Wound infection is frequently reported following snakebite (SB). This study is retrospective. It was conducted in the emergency department and the Intensive Care Unit (ICU) of Cayenne General Hospital between 1 January 2016 and 31 July 2021. We included 172 consecutive patients hospitalized for SB envenoming. All patients were monitored for wound infection. Sixty-three patients received antibiotics at admission (36.6%). The main antibiotic used was amoxicillin–clavulanate (92.1%). Wound infection was recorded in 55 cases (32%). It was 19% in grade 1, 35% in grade 2, and 53% in grade 3. It included abscess (69.1%), necrotizing fasciitis (16.4%), and cellulitis (21.8%). The time from SB to wound infection was 6 days (IQR: 3–8).
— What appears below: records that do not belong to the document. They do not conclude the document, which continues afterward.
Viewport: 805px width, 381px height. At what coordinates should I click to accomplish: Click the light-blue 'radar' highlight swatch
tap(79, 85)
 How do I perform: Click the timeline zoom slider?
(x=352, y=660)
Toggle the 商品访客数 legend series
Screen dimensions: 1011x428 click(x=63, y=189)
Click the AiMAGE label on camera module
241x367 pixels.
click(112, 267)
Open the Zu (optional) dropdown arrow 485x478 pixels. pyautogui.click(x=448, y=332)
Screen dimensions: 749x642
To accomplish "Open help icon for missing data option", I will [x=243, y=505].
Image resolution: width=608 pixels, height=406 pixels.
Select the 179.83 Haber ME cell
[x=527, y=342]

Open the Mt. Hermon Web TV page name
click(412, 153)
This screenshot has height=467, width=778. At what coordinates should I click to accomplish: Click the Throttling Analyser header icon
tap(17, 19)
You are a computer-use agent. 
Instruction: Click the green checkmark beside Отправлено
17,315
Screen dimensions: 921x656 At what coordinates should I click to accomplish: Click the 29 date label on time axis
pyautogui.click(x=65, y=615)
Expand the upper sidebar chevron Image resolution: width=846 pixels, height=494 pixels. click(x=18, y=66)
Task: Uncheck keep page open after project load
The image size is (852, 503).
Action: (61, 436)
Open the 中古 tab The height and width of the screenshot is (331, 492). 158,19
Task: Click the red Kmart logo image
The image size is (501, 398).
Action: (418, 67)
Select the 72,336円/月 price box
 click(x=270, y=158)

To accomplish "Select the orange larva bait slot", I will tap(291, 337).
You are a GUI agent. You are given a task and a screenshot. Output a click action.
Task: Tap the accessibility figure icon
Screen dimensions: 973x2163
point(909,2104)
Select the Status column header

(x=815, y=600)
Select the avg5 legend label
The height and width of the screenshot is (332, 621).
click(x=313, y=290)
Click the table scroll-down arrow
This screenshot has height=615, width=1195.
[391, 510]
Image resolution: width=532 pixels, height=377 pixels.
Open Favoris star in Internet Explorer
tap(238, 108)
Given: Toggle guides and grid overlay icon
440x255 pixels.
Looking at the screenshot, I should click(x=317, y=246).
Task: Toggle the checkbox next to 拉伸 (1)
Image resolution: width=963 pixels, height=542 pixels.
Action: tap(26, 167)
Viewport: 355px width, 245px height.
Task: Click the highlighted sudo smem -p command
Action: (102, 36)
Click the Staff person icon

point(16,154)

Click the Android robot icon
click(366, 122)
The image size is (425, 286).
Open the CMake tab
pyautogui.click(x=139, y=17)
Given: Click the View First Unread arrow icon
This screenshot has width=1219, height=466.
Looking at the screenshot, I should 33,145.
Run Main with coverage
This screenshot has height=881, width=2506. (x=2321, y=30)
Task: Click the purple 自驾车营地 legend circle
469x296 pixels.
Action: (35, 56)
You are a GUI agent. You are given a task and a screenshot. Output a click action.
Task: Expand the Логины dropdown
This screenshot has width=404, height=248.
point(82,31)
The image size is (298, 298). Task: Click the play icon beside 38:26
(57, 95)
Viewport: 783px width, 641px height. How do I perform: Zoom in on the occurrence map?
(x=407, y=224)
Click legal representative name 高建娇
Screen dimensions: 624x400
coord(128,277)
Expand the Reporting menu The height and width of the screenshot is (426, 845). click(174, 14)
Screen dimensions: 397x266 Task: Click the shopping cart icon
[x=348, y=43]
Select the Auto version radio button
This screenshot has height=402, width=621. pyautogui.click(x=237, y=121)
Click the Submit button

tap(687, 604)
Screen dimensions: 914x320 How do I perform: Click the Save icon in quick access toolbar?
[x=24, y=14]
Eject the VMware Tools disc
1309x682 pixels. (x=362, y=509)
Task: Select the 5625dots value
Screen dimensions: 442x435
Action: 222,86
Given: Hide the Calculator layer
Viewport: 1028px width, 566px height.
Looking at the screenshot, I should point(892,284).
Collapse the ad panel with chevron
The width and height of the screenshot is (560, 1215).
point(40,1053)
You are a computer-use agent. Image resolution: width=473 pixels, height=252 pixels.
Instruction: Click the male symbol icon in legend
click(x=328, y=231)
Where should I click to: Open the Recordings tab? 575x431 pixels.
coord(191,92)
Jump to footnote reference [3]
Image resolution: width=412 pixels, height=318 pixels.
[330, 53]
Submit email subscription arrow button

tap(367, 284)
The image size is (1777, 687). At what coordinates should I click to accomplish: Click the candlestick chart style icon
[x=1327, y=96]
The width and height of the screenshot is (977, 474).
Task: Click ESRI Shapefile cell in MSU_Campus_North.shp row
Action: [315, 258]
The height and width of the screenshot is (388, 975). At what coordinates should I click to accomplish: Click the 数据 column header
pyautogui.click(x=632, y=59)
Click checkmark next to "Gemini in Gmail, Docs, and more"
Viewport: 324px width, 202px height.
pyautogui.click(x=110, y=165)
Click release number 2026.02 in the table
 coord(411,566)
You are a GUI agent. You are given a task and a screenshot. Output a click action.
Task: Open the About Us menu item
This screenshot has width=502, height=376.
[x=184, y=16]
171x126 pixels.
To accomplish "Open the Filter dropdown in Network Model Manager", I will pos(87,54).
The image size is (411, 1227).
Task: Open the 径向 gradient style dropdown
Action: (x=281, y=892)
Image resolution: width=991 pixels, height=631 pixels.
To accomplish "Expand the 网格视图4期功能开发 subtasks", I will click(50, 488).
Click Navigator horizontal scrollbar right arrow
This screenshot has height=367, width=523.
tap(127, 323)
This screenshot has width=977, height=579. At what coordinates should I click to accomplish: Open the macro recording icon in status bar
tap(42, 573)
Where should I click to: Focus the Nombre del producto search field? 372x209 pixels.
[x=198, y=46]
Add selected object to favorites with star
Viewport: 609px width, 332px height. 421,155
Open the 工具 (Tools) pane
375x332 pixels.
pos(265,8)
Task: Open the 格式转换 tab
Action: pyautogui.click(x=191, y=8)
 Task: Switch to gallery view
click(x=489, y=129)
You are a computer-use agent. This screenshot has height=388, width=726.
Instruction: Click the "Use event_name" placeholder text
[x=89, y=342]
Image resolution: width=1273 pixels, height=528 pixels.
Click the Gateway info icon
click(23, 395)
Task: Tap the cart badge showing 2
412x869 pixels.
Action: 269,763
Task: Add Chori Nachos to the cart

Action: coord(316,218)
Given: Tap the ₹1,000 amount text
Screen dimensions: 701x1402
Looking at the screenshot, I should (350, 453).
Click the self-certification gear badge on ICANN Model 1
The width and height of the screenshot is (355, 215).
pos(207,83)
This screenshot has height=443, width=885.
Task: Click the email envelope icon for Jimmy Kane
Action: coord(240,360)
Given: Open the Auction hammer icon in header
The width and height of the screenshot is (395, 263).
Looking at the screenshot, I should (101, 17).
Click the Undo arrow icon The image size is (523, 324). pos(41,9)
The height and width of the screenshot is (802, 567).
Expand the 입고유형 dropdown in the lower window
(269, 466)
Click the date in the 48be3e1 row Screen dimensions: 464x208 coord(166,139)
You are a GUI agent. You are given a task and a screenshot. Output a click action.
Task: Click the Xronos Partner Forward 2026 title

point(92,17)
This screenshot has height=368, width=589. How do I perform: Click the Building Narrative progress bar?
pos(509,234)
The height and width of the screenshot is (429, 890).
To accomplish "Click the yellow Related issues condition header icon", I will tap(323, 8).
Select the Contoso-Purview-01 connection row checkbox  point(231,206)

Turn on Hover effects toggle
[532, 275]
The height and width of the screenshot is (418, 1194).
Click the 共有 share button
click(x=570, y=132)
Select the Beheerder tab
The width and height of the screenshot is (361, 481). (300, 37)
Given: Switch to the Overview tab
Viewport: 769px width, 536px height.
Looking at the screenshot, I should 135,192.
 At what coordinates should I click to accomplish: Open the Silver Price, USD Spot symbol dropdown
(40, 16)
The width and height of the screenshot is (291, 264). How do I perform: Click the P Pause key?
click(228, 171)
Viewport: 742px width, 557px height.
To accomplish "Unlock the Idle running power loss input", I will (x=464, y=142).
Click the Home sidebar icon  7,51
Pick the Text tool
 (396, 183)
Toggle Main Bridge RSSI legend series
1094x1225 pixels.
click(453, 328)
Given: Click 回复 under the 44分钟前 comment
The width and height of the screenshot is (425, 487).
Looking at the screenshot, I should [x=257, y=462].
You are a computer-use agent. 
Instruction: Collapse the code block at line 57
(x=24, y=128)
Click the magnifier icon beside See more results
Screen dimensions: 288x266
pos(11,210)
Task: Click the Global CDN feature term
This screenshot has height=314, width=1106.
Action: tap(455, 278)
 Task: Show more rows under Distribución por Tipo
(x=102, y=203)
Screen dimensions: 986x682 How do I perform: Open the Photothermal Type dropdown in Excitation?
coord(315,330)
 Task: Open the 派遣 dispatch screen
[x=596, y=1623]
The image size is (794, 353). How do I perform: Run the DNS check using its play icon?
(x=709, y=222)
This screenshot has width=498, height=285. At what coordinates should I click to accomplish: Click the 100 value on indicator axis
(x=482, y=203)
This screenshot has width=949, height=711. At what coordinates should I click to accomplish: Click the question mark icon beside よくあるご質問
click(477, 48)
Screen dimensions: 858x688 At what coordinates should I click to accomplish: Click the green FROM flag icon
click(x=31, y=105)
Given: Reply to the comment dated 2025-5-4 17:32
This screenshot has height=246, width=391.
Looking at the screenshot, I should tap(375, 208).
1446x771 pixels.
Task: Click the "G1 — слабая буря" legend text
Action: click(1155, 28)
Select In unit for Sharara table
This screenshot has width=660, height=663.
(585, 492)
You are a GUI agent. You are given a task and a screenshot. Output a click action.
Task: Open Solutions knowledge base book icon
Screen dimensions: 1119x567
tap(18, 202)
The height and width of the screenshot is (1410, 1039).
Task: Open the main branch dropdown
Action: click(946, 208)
The main isolated microorganisms were A. hydrophila and M. morganii (37.5% and 18.8% of isolated organisms). Surgery was required in 48 patients (28.1%), and a necrosectomy was performed on 16 of them (33.3%). The independent factors associated with snakebite-associated infection were necrosis (p < 0.001, OR 13.15, 95% CI: 4.04–42.84), thrombocytopenia (p = 0.002, OR: 3.37, 95% CI: 1.59–7.16), and rhabdomyolysis (p = 0.046, OR: 2.29, 95% CI: 1.015–5.187). In conclusion, wound infection following SB is frequent, mainly in grade 2 and 3 envenomed patients, especially those with necrosis, thrombocytopenia, and rhabdomyolysis. The main involved bacteria are A. hydrophila and M. morganii.